The trend toward increasing PCI:CABG ratios and increasing use of ad hoc PCI (immediately after cardiac catheterization) have led some observers to raise concerns about potential conflicts of interest, whereby an interventional cardiologist may be in a position both to make a diagnosis and to offer immediate treatment to a patient without involving other members of the health care team such as the referring physician and a cardiac surgeon.22,23
Surveys of patients who underwent PCI and CABG surgery showed that more than half of them had not been offered alternative treatment options.23
Although emergent treatment with primary PCI is beneficial for patients with ST-segment elevation MI, concerns have been raised about whether the widespread practice of immediate PCI after catheterization in patients with more stable multivessel disease adequately provides for informed consent.22,23
Recent guidelines from the Task Force on Myocardial Revascularization of the European Society of Cardiology and the European Association for Cardio-Thoracic Surgery recommend that ad hoc PCI be avoided in most patients with multivessel disease who are clinically stable.6
In our study, patient cases were infrequently discussed at formal, multidisciplinary case conferences. We believe there are opportunities to improve transparency and consistency of decision-making around the mode of revascularization and suggest that an efficient multidisciplinary team approach to decision-making be established for patients who could potentially undergo either PCI or CABG surgery. Such a team could include an interventional cardiologist, the physician who performed the catheterization if not an interventional cardiologist, a cardiac surgeon, the referring physician when feasible, and the patient. Public release of information on the long-term outcomes of PCI and CABG surgery by centre, and increased use of patient decision aids may also help patients make fully informed choices about their treatment options.24
Our study has several limitations. First, it was not designed to identify an ideal PCI:CABG ratio. Further study of the outcomes of patients who received treatment at hospitals with different procedure ratios would help identify whether certain practice patterns are associated with better long-term outcomes for patients.
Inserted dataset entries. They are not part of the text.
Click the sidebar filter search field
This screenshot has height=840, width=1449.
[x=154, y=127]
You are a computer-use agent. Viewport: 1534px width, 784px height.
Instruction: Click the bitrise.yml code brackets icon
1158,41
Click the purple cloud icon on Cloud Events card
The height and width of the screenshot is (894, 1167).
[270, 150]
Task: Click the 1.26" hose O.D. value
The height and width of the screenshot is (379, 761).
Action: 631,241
Second, variations in the PCI:CABG ratio could reflect provider knowledge of local outcomes for both procedures. We could not assess whether this was an important consideration from the available data.
Third, we did not have information on the extent to which patients with multivessel disease made a fully informed decision about the choice of PCI versus CABG surgery. However, the high frequency of ad hoc PCI suggests that many of these decisions were likely made without the involvement of a cardiac surgeon.
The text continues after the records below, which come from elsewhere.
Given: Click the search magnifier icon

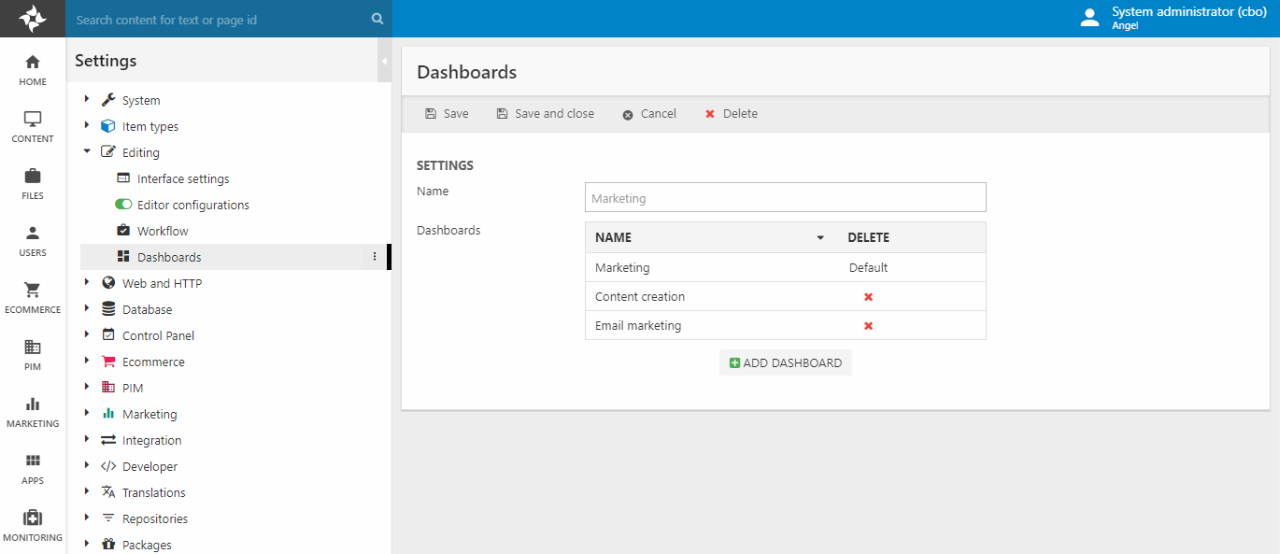Looking at the screenshot, I should [377, 19].
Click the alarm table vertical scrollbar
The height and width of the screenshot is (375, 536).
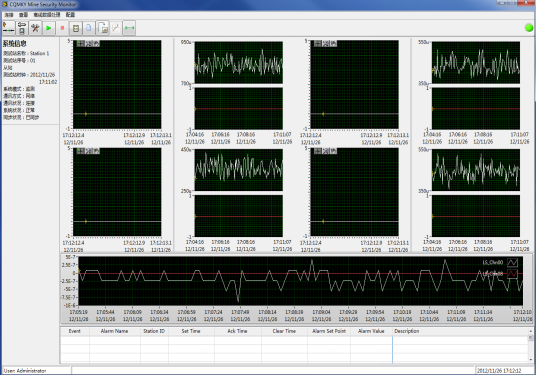(x=531, y=345)
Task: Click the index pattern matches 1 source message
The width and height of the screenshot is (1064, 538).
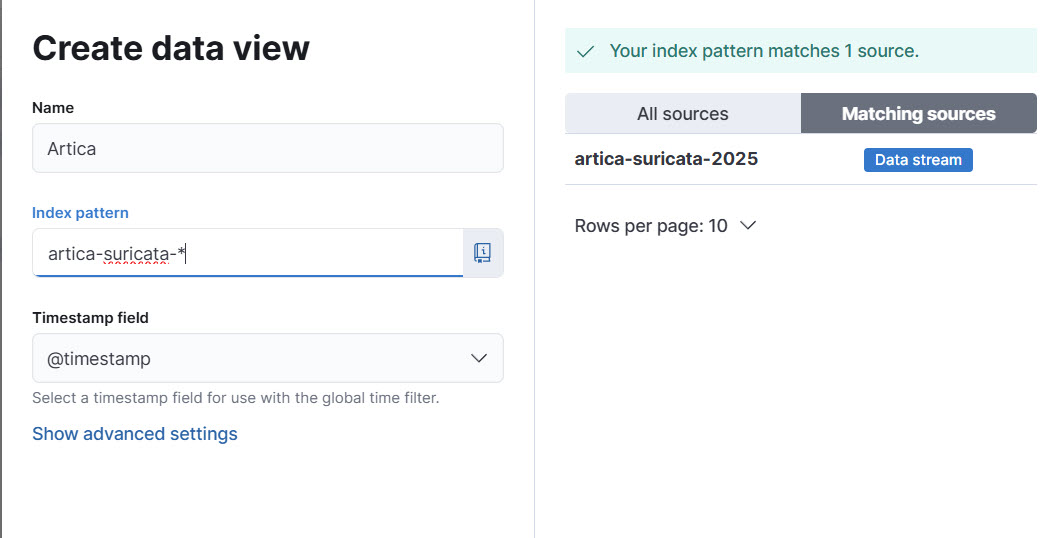Action: coord(763,51)
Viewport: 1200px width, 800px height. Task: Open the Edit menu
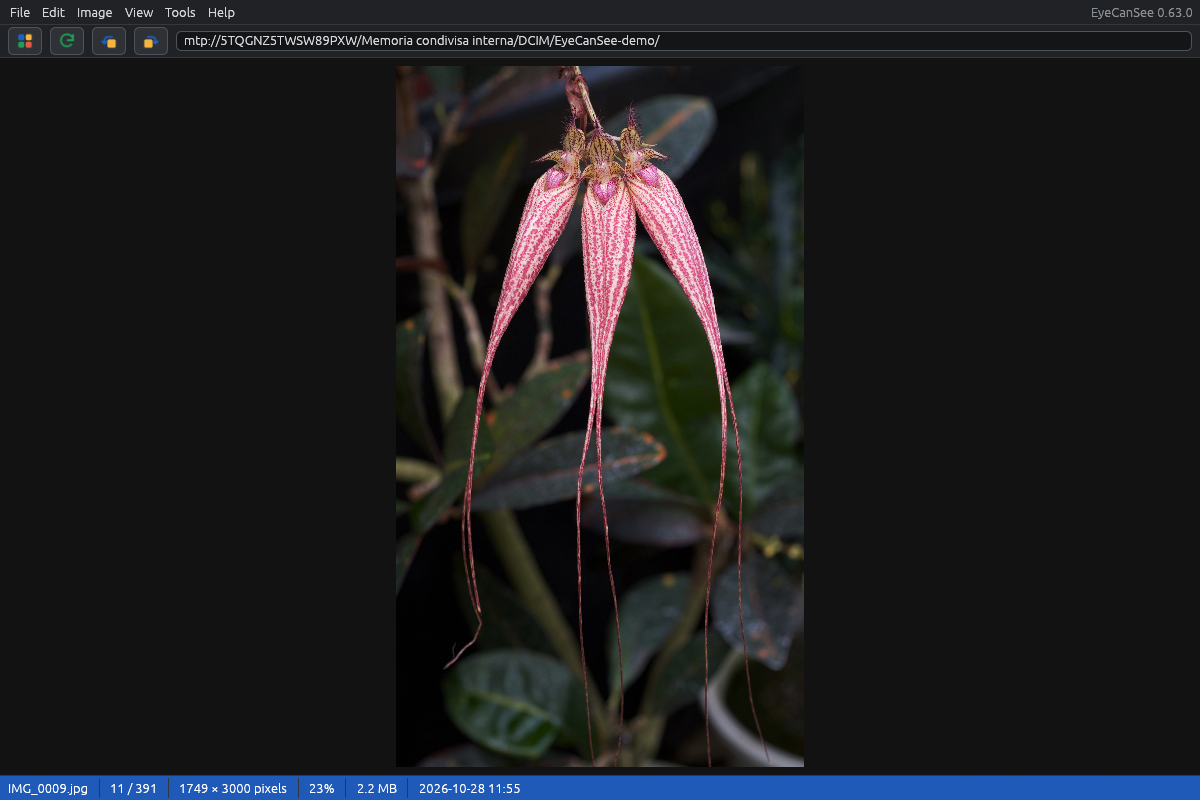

Fourth, we could not determine from the available data whether there was underuse of PCI among some patients at hospitals with lower PCI:CABG ratios who might have benefitted from PCI.
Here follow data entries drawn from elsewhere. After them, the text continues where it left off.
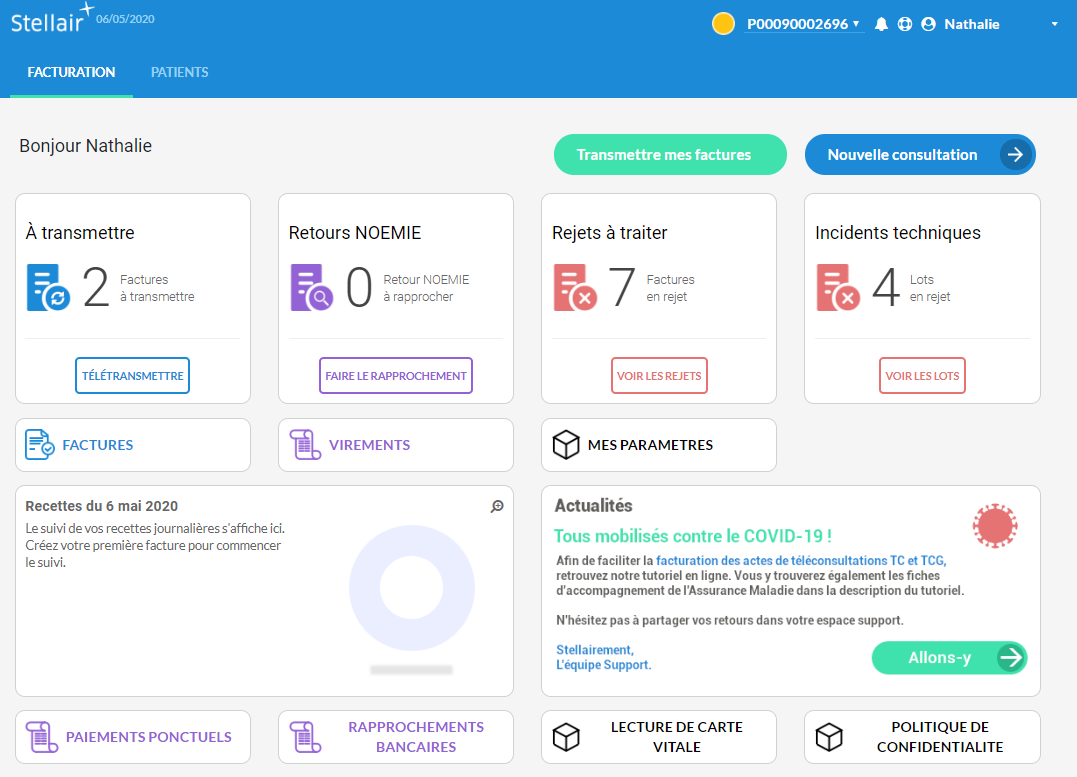Open the user menu dropdown arrow
The height and width of the screenshot is (777, 1077).
coord(1054,24)
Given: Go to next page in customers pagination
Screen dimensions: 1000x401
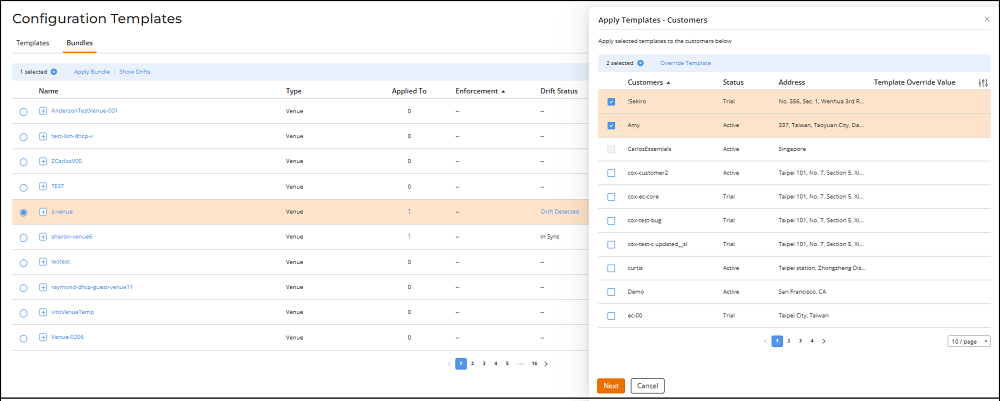Looking at the screenshot, I should (x=823, y=341).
Finally, variations in the use of medical therapies may have influenced the results of our study. However, a full exploration of this topic was beyond the scope of our study, because we focused only on the utilization of PCI and CABG surgery.
We found that the recommendation of the physician performing the diagnostic catheterization and the treating hospital were strong independent predictors of the mode of revascularization. Our findings may have important clinical and policy implications and are likely to stimulate debate and discussion about the optimal approach to decisions about the mode of revascularization for patients with advanced coronary artery disease. Although many patients may still prefer PCI because it is less invasive, cardiac surgeons need to be more involved in clinical decision-making when patients are candidates for either PCI or CABG surgery. Patients need to be fully informed about the benefits and risks of all alternative treatment options. Opportunities exist to improve transparency and consistency around the decision-making process for coronary revascularization, most notably among patients with non-emergent multivessel disease.